The remaining information on the biosafety of TN and ATGSE relates to their pure components. Pure ABA has been tested by Ames Test on six
S. typhimurium strains (TA98, TA100, TA 1535, TA 1537) and on the
E. coli strain WP2uvrA [
38] and proven to be non-genotoxic up to a concentration of 5 mg/plate. However, the assay was performed without metabolic activation. The genotoxic safety of pure monomeric, dimeric, trimeric and polymeric procyanidins have been confirmed using the micronucleus test in murine bone marrow up to the concentration of 300 mg/mL [
39]. The information available for quercetin is discordant. The polyphenol has shown to be genotoxic in the Ames test [
40,
41], the chromosome aberration test [
42], and the micronucleus test [
43]. Quercetin and rutin, however, were proven to be genotoxically safe up to the concentration of 300 mg/mL [
39]. More recently, quercetin has been shown to be non-genotoxic in the Ames test up to a concentration of 5 mg/plate [
44] and according to the micronucleus test in mice and Wister rats, up to the concentration of 2 g/kg [
45]. Divergent results have also been presented for caffeic acid: (i) on cultured lymphocytic HL-60 and Jurkat cells, the molecule shows no genotoxicity up to 100 µM [
46], however, (ii) it has genotoxic effects on rat hepatoma HTC cells at concentrations of 500 and 1500 μM [
47]. Vanillic acid has shown genotoxicity in lymphocytes collected from healthy donors at the concentration of 2 µg/mL [
48]. Kaempferol was shown to have mutagenic activity both in Ames and chromosome aberration tests [
41]. Gallic acid has shown no toxicity in mice up to the concentration of 400 mg/kg of body weight [
49].
Here, following EFSA advice to confirm the non-genotoxicity of final nutraceutical products, the Ames test (OECD 471) and the micronucleus test (OECD 487) were used to confirm the genotoxic safety of two nutraceuticals obtained from TN (P. persica L.) and ATGSE (V. Vinifera L.) waste biomasses. The results presented here show that these nutraceuticals are genotoxically safe. The two assays we used both present limitations. The Ames test uses bacterial DNA as a mimic of the human genome, without taking into account that the latter contains introns and is compacted by histones, and can thus be differently affected by mutagens. Moreover, silent mutations (i.e., not altering the primary sequence of proteins) or mutations occurring at promoter regions could still result in the activation of oncogenes and in the repression of oncosuppressors and be similarly dangerous for human cells rather than classic point mutations detected by the Ames test. On the other hand, the micronucleus test identifies only massive alterations in chromosomes while missing minimal, but still potentially dangerous, chromosomal rearrangements.
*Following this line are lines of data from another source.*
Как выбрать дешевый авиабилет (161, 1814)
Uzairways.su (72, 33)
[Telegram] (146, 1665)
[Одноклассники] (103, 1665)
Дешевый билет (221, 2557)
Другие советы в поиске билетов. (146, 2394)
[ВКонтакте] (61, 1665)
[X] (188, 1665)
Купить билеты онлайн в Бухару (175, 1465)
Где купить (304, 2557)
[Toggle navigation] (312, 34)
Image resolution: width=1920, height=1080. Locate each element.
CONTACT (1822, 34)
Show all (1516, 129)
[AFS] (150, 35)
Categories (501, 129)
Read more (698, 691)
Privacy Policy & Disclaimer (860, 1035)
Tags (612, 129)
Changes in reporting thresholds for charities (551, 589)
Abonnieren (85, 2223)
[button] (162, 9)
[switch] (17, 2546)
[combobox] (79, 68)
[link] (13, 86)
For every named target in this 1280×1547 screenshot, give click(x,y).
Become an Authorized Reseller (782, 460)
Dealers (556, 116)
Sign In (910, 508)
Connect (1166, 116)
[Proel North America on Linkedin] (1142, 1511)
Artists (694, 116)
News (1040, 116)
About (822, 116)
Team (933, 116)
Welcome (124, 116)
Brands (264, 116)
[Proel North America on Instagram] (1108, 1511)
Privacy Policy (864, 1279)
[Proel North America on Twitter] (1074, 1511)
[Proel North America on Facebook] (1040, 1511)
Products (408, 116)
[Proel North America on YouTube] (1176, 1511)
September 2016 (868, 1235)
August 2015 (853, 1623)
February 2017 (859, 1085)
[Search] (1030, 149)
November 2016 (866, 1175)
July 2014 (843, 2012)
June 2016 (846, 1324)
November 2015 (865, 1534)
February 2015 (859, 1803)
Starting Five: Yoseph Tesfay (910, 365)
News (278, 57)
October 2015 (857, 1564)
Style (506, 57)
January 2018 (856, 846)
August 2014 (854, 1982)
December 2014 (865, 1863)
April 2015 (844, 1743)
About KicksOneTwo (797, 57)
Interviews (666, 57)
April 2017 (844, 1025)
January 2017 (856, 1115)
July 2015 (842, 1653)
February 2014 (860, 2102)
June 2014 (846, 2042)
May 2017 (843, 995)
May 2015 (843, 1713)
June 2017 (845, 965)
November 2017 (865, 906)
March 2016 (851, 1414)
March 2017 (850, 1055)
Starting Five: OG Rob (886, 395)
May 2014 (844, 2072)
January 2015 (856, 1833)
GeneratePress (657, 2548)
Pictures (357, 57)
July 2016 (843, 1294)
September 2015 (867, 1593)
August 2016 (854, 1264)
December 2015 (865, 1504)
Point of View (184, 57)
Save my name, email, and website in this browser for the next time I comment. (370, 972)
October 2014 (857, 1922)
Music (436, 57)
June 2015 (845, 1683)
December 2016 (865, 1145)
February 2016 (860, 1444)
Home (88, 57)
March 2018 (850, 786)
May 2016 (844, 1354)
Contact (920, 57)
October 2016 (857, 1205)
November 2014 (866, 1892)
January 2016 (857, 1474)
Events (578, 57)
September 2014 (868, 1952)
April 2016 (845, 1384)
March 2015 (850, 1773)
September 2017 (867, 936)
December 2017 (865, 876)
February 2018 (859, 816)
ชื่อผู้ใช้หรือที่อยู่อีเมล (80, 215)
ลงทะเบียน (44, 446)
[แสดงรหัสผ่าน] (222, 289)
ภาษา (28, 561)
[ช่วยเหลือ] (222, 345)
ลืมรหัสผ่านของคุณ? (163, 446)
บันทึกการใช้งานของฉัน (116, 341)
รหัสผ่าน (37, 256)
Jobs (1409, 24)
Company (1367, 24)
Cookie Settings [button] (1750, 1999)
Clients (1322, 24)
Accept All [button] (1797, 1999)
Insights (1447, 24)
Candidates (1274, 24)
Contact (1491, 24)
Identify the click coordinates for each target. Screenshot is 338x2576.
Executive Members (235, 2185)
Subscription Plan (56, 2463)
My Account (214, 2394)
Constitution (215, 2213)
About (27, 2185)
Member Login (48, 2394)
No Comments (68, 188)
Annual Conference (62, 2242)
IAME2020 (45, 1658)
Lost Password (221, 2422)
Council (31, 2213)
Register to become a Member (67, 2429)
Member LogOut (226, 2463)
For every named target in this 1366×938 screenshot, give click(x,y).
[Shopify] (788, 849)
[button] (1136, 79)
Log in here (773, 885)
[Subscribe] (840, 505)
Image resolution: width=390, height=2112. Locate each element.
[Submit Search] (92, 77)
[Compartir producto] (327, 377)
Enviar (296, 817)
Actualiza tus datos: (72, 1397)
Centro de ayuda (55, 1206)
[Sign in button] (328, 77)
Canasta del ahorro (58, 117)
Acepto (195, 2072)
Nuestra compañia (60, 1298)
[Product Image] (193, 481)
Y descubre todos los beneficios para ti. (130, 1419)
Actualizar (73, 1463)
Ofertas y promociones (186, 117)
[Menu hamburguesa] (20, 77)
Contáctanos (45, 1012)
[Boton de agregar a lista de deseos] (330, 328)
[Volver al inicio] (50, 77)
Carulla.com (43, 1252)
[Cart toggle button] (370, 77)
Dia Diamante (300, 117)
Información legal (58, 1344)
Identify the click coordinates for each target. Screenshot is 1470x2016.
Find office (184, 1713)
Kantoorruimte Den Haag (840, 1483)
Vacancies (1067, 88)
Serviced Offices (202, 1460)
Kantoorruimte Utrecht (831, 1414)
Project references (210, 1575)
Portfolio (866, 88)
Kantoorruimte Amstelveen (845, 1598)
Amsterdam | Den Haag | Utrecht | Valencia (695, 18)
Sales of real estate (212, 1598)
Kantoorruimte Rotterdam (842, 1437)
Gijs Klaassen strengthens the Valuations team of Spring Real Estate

Despite these limitations the two tests remain the gold standards for mutagenicity risk assessment and are suggested by EFSA and other international agencies.
Interestingly, both TN (
P. persica L.) and ATGSE (
V. Vinifera L.) act as anti-mutagens, reproducing the effects of their respective main fruits [
50]. This is likely the result of their bioactive fractions being enriched in bioactive compounds, especially polyphenols, present in higher quantities compared to full-harvest fruits [
51]. In ATGSE, the food-grade alkali treatment promotes a 10% increase in monomeric flavan 3-ol and dimeric proanthocyanidins [
30]. TN at the early stage of fruit development have indeed notably higher polyphenol content than ripe fruits, they are a source of ABA and present higher antioxidant potential [
51]. In particular, a recent study highlighted the rich qualitative and quantitative composition of TN in terms of hydroxycinnamic acids, flavonols, flavanols, and procyanidins [
51].
ATGSE, as a source of proanthocyanidins and TN, as sources of ABA and polyphenols, can be considered green, sustainable and valuable nutraceutical products. The results presented here on their safety, adds to the already available literature on these products and confirms their interest as new nutraceuticals.